Sunday, November 22, 2009

Virtual Unrolling


I started this blog because of a single idea. But, I'm very happy to say, someone else published the idea before me, and actually did something about it. The right thing.

In 2005, I saw a preview for a PBS documentary touting new technology used in reading the Papyri at Herculaneum -- I'd hoped it would show some non-invasive technologies. But, it turned out, those researchers, though using multispectral imaging to better see inks, were still likely to destroy the integrity of remaining ancient scrolls, carbonized by the eruption of Vesuvius, using specific restoration techniques that had proven inadequate for centuries. Full texts would continue to be reduced to mere fragments.

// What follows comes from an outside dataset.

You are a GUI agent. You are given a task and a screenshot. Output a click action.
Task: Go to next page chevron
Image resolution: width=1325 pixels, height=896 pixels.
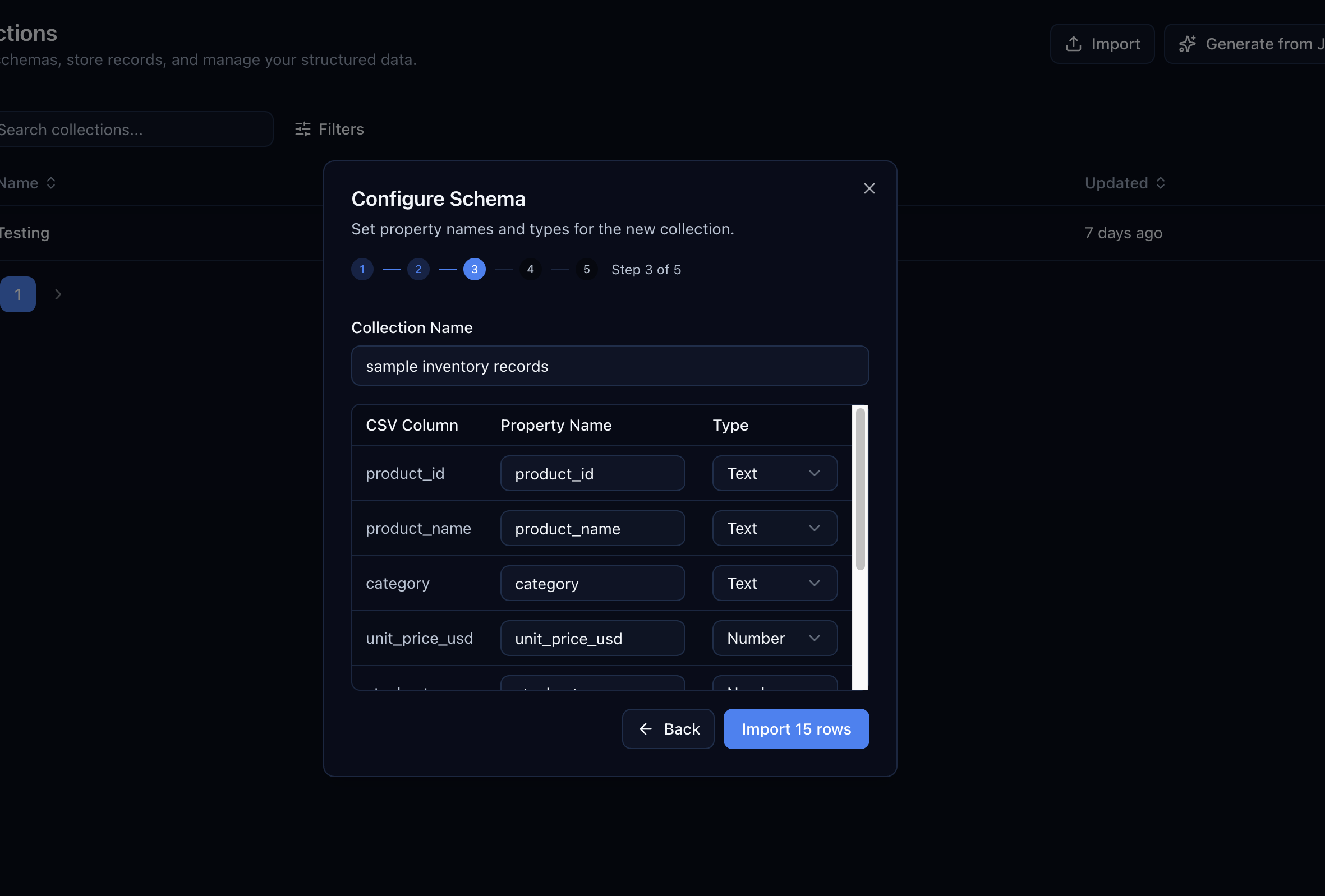pyautogui.click(x=58, y=294)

As you can see from my 2005 post, I thought I'd coined a new phrase: "virtual unrolling" (or its inflection "virtually unroll") ... Luckily, for the literature of the ancient world, W. Brent Seales had already used the phrase, in a 2004 paper at the 4th ACM/IEEE-CS joint conference on Digital libraries, already far along on his quest to do exactly what I described a year later.

Now, I think any computer programmer with graphic, modeling or other experience in computational geometry would have similar thoughts if they look at this Herculaneum scroll unroller at the National Archeological Museum in Napoli (well worth the visit: an extraordinarily collection from the ancient world). It just makes you wonder: "could we do that virtually?"

But by 2004, Seales, a computer scientist at the University of Kentucky, was already doing projects a geek archaeologist could only dream about: for example, going to Venezia to 3D surface scan the oldest complete manuscript of Homer (here's a lovely, romantic mini-documentary, the Wired article, and a dreamy online browser for the Venetus Manuscript).

Right now, Seales' team is right in the middle of decoding and modeling their first Herculaneum papyrus scroll (here's a video of the high-res CT scan). The stoa.org blog is a good place to keep track of developments with the EDUCE project, but they've put together a very nice documentary about the research so far.

So, what is on these scrolls?

We don't know, which is quite exciting!

It's a library, apparently selected by an Epicurean philosopher and poet, Philodemus. I'm very fond of Epicureans, the gentle, radical idealists of the ancient world, so I have high hopes for the quality of scrolls there. Works of Epicurus himself have been found among these scrolls: unfortunately fragmented by the old process. But with hundreds of scrolls still to be virtually unrolled, and perhaps more buried still, we could in the future find lost works -- Aristotle's dialogues? The lost plays of Sophocles? -- in their complete ancient form, thanks to the persistent efforts of these Greek-loving geeks.